FTC Settles With Cox Media Group and Two Others Who Lied About Using Device Microphones to Collect Ad Targeting Data ⇥ ftc.gov
The U.S. Federal Trade Commission:
The Federal Trade Commission will require Cox Media Group (CMG) and two smaller marketing firms to pay a total of $930,000 to settle allegations they deceived customers by falsely claiming to offer an AI-powered service that could target localized ads based on conversations captured from consumers’ smart devices and that consumers had opted into such targeting.
Congratulations to Joseph Cox of 404 Media who broke this story in December 2023 and a related story about MindSift and 1010 Digital, the “smaller marketing firms” who settled with the FTC. According to the FTC’s complaint (PDF), Cox Media Group continued its fraudulent marketing through mid-2024, around the time the pitch deck was leaked to Cox. All three of these companies helped to feed the conspiracy theory that apps use device microphones to collect data for ad targeting.
For what it is worth, Cox Media Group told Reuters it “relied on marketing materials provided by a third-party vendor about the vendor’s product”.
Like many conspiracy theories, elements of this story were covered without skepticism by websites like the Daily Mail and Zero Hedge. These are crank websites that hinge on unreliable narration driven by confirmation bias; yet, both happen to be extremely popular, particularly among those who immerse themselves in conspiracy thinking. Because companies like Cox Media Group misrepresented how they collect information and took advantage of the relatively widespread suspicion that devices are listening to everything we say for ad targeting purposes, it undermines our ability to have a reasonable discussion about the actual ways in which they are ruining our privacy. From the FTC’s press release:
According to the complaints, this service did not, in fact, listen in on consumers’ conversations or use voice data at all — nor did the service accurately place ads in customers’ desired locations. Instead, the service the companies provided consisted of reselling — at a significant markup — email lists obtained from other data brokers.

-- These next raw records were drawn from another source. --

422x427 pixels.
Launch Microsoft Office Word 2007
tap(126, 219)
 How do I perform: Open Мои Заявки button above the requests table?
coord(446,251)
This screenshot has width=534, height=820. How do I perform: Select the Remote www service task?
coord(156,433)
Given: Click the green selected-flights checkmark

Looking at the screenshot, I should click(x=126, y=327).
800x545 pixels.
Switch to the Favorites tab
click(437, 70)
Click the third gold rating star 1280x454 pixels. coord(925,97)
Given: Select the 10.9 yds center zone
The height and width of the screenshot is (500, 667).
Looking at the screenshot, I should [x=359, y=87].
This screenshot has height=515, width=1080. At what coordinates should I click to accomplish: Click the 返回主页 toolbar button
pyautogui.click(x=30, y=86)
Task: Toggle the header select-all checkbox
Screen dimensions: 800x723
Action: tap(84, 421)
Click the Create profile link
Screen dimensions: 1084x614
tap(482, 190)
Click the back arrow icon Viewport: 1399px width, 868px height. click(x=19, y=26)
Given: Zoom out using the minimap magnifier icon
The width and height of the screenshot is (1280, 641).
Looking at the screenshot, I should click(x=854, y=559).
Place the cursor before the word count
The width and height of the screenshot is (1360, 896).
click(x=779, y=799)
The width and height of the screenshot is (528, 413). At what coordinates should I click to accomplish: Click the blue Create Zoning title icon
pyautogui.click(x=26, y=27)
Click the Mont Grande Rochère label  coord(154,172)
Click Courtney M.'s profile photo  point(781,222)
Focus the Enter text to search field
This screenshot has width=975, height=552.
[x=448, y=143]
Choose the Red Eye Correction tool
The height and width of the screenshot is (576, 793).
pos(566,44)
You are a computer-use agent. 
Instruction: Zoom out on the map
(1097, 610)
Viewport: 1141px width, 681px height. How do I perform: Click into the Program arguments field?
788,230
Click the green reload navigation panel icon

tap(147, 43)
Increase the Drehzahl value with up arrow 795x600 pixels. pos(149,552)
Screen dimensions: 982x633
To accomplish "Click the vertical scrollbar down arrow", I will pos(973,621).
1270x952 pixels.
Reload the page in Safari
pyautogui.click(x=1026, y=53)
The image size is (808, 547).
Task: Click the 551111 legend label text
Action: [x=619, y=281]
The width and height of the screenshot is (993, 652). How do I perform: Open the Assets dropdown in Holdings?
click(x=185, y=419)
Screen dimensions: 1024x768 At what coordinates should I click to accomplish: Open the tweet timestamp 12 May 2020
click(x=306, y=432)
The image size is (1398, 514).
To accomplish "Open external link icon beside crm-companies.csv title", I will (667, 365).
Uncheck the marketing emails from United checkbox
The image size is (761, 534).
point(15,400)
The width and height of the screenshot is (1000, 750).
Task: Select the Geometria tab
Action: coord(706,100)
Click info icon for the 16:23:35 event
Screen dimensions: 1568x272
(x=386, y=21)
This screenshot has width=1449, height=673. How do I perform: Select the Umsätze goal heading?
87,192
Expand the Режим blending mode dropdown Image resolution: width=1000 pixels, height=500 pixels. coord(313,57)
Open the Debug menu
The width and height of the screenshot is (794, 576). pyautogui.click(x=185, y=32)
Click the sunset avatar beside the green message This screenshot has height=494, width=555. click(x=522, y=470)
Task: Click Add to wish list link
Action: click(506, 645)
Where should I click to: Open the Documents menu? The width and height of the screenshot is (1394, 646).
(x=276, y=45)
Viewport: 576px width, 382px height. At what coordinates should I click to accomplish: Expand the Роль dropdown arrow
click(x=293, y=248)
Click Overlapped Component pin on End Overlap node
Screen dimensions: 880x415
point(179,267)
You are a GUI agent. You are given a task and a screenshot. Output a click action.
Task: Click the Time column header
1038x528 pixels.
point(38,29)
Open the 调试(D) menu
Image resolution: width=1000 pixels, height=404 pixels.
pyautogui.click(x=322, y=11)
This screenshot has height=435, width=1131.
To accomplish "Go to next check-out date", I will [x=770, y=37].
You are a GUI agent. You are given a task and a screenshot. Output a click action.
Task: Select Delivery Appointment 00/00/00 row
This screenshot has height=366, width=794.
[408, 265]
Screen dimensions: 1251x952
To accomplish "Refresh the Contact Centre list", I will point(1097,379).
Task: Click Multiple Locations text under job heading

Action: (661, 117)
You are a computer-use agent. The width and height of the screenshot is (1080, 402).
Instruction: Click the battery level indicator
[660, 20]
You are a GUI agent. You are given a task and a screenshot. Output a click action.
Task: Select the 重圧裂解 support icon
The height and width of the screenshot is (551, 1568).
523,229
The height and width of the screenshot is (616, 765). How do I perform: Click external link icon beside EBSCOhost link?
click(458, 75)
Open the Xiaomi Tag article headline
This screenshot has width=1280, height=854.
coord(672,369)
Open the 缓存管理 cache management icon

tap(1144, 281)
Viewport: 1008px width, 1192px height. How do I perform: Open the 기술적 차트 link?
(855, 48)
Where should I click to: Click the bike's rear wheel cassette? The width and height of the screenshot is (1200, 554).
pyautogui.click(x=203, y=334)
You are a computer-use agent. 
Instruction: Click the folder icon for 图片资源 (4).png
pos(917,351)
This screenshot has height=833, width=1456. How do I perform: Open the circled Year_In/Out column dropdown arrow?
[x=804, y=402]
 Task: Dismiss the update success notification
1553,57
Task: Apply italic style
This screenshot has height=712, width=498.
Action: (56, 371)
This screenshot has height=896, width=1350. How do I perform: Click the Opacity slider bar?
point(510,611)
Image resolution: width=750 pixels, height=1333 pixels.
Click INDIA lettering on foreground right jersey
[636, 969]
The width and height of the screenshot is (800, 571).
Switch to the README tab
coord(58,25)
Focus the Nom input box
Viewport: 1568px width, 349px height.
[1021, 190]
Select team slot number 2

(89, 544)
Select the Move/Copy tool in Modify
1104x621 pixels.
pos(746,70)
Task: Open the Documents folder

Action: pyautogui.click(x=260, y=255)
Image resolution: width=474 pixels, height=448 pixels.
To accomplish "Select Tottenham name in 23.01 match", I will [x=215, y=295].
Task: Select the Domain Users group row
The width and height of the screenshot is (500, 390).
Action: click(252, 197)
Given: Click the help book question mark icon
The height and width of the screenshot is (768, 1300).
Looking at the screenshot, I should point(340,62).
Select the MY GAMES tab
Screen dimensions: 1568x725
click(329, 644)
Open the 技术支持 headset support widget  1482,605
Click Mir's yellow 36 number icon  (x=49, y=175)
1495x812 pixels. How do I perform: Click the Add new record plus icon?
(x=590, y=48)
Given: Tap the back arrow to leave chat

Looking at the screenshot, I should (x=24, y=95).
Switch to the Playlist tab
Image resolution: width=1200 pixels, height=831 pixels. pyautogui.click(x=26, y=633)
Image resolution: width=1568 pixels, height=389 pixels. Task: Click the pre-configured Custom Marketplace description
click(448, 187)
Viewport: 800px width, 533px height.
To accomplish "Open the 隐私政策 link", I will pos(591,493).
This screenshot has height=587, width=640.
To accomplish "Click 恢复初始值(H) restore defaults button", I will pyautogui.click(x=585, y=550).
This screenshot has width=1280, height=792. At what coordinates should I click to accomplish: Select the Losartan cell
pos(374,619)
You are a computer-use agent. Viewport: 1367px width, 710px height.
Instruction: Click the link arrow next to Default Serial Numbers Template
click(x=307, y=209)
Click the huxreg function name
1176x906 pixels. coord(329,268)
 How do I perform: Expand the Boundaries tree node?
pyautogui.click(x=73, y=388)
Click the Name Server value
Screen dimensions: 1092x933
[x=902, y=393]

Of course that is what Cox Media Group was doing. Not only does this settlement clarify this whole audio-based-ad-targeting narrative is nonsense, it also shows the power of the normalized yet still invasive practices of data brokers and ad tech. The damage done by Cox Media Group is that it is harder to have this conversation because they have poisoned the well. Meanwhile, anyone who is clinging to the conspiracy theory might point to this settlement as evidence of a cover-up — if crank websites cover this settlement at all. As of writing, I could not find it on either the Daily Mail or Zero Hedge.